### Task details
Please count the lines below that contain the word "Freeware", and reply with that number alone.

### Data to use
^^^^^^^^

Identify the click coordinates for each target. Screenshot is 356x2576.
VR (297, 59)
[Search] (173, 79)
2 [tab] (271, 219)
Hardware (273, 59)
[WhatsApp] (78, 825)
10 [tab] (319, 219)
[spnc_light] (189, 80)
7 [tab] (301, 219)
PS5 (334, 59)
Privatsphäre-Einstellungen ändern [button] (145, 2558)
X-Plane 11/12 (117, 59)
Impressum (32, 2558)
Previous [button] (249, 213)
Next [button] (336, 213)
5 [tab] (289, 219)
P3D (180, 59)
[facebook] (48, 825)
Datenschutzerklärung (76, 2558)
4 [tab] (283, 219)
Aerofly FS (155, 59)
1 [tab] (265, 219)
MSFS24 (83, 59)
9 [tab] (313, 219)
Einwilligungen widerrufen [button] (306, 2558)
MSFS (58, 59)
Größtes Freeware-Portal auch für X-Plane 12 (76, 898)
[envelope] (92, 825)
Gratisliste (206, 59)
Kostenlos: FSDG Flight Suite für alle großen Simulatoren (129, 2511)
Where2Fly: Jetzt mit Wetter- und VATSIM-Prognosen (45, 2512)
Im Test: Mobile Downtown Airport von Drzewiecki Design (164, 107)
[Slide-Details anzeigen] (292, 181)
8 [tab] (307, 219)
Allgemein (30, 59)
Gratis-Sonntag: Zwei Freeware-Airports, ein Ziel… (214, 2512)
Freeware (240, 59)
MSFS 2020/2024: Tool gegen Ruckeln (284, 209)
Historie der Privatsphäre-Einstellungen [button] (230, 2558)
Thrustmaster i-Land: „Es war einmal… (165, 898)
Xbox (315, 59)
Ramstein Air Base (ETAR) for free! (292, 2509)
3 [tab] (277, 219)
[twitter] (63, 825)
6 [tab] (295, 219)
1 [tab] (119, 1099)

^^^^^^^^

### Response to the task
3